» TEXTE À LIRE:
******

Dans la suite, les parties « Condensation (1950) » et « Fragmentation (1951) » sont symptomatiques des recherches perpétuelles menées avec fièvre par Nicolas de Staël, peu enclin à se contenter longtemps d’une trouvaille. Alors que son œuvre attire l’attention des critiques et des marchands, l’artiste articule des formes colorées pareilles à des masses (Grande Composition bleue, 1950-1951). Il peint par couches successives, offrant une gamme chromatique de plus en plus subtile, et alterne les formats, animé par la volonté de ne pas se répéter. On découvre aussi ses dessins au feutre dans lesquels les lignes brisées, parfois courbes (Composition, 1950), signalent une vision tranchante.

******

» DONNÉES FOURNIES:
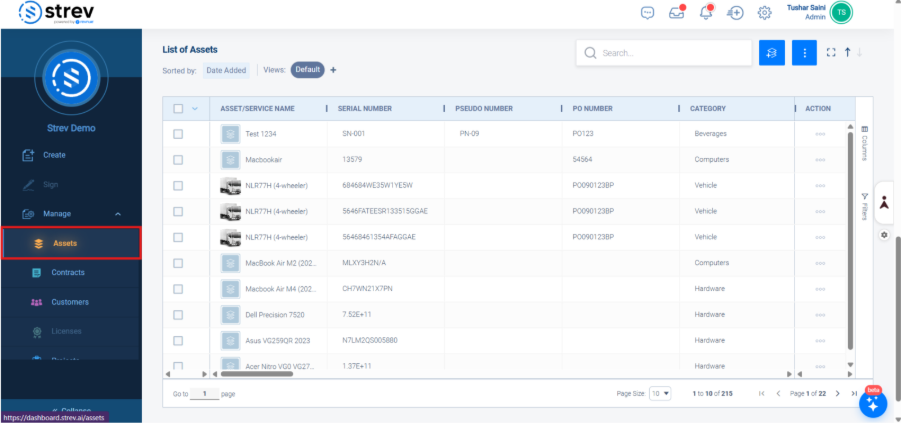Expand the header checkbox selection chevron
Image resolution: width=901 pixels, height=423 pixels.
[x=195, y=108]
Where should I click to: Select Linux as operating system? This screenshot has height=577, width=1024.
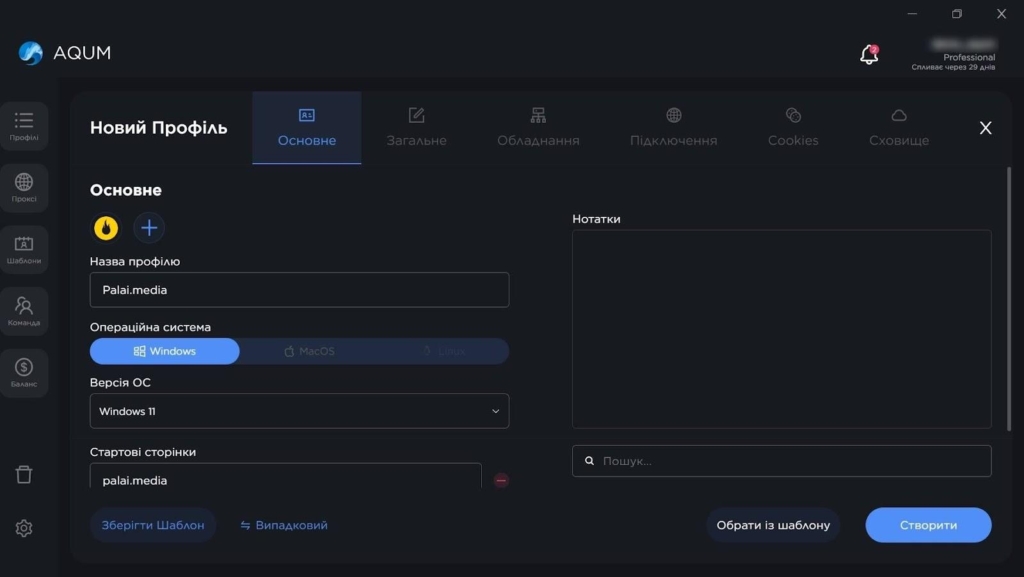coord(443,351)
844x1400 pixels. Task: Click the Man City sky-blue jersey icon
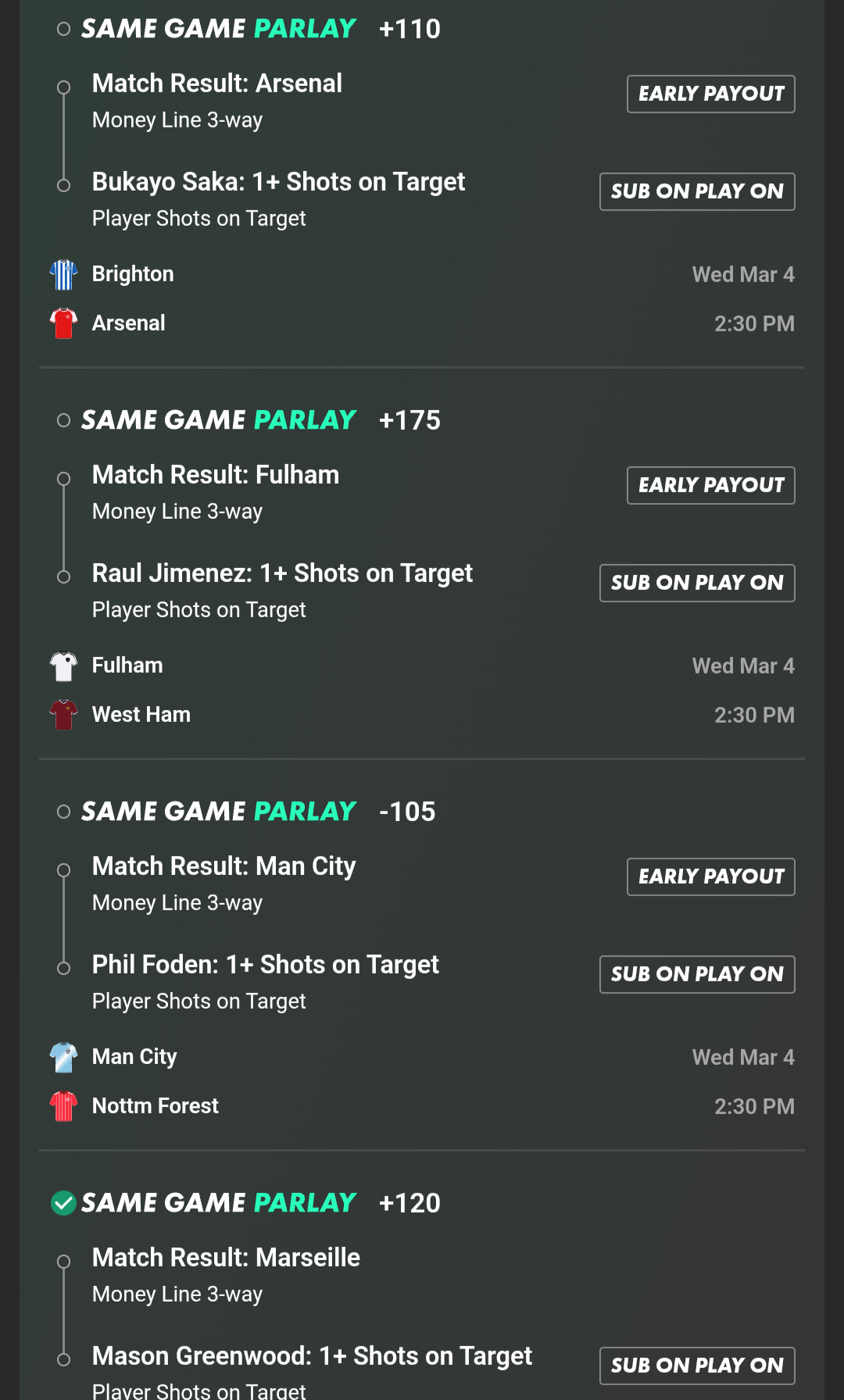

******

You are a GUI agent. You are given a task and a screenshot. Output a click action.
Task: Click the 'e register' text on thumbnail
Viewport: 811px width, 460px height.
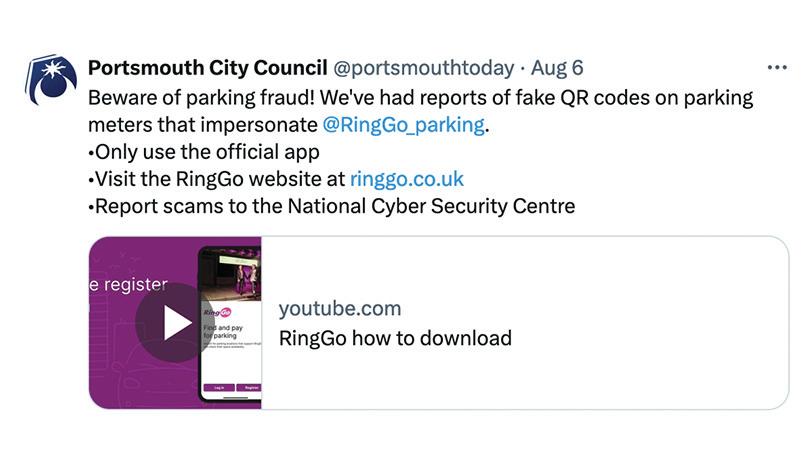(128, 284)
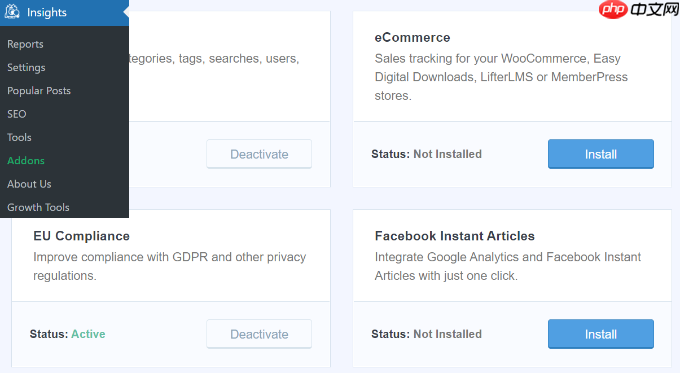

******

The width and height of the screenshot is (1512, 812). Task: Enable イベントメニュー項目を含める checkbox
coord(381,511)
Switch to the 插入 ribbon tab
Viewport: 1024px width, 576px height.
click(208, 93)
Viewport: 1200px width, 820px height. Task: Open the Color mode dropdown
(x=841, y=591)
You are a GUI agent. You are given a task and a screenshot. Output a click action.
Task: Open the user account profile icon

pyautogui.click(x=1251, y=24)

******

» CONSIGNE:
Recopiez fidèlement tout le passage du texte sur Nicolas de Staël, depuis « Dans la suite, les » jusqu'à « une vision tranchante. » inclus.

» CORRIGÉ:
Dans la suite, les parties « Condensation (1950) » et « Fragmentation (1951) » sont symptomatiques des recherches perpétuelles menées avec fièvre par Nicolas de Staël, peu enclin à se contenter longtemps d’une trouvaille. Alors que son œuvre attire l’attention des critiques et des marchands, l’artiste articule des formes colorées pareilles à des masses (Grande Composition bleue, 1950-1951). Il peint par couches successives, offrant une gamme chromatique de plus en plus subtile, et alterne les formats, animé par la volonté de ne pas se répéter. On découvre aussi ses dessins au feutre dans lesquels les lignes brisées, parfois courbes (Composition, 1950), signalent une vision tranchante.